On the education front, we’ve come a long way as well. As an undergrad at Stanford in the early-to-mid 2000s, I took Andrew Ng’s ML course and Daphne Koller’s probabilistic graphical model course. Both of these classes were among the best I took at Stanford and were only available to about 100 students a year. Koller’s course in particular was not only the best course I took at Stanford, but the one that taught me the most about teaching. Now, anyone can take these courses online.
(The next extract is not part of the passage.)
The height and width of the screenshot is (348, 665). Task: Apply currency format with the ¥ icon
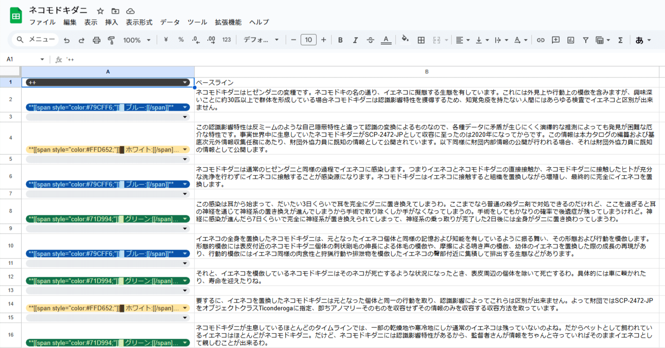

As an applied ML person — specifically, natural language processing — much of this progress has made aspects of research significantly easier. However, the core decisions I make are not which abstract ML algorithm, loss-function, or objective to use, but what features and structure are relevant to solving my problem. This skill only comes with practice. So, while it’s great that a much wider audience will have an understanding of basic ML, it’s not the most difficult part of building intelligent systems.
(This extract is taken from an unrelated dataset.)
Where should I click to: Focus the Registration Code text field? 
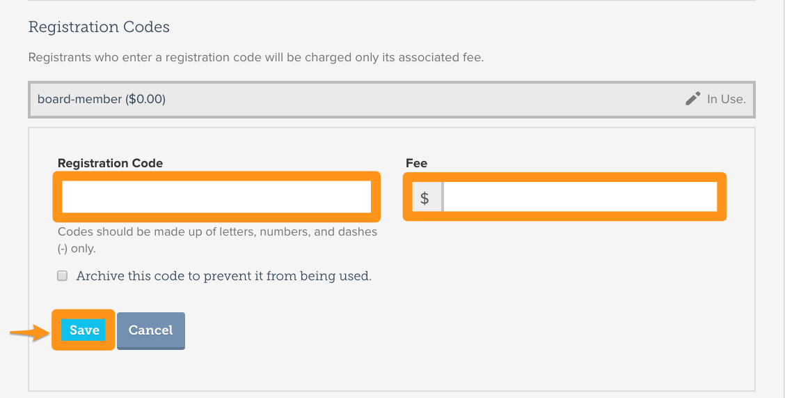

Interesting problems are never off the shelf
The interesting problems that you’d actually want to solve are far messier than the abstractions used to describe standard ML problems. Take machine translation (MT), for example. Naively, MT looks like a statistical classification problem: You get an input foreign sentence and have to predict a target English sentence. Unfortunately, because the space of possible English is combinatorially large, you can’t treat
MT as a black-box classification problem. Instead, like most interesting ML applications, MT problems have a lot of structure and part of the job of a good researcher is decomposing the problem into smaller pieces that can be learned or encoded deterministically. My claim is that progress in complex problems like MT comes mostly from how we decompose and structure the solution space, rather than ML techniques used to learn within this space.
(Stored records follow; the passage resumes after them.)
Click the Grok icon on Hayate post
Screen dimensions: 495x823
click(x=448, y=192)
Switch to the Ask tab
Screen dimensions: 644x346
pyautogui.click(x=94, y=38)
Machine translation has improved by leaps and bounds throughout the last decade. I think this progress has largely, but not entirely, come from keen insights into the specific problem, rather than generic ML improvements. Modern statistical MT originates from an amazing paper, “The mathematics of statistical machine translation” (PDF), which introduced the noisy-channel architecture on which future MT systems would be based. At a very simplistic level, this is how the model works : For each foreign word, there are potential English translations (including the null word for foreign words that have no English equivalent). Think of this as a probabilistic dictionary. These candidate translation words are then re-ordered to create a plausible English translation. There are many intricacies being glossed over: how to efficiently consider candidate English sentences and their permutations, what model is used to learn the systematic ways in which reordering occurs between languages, and the details about how to score the plausibility of the English candidate (the language model).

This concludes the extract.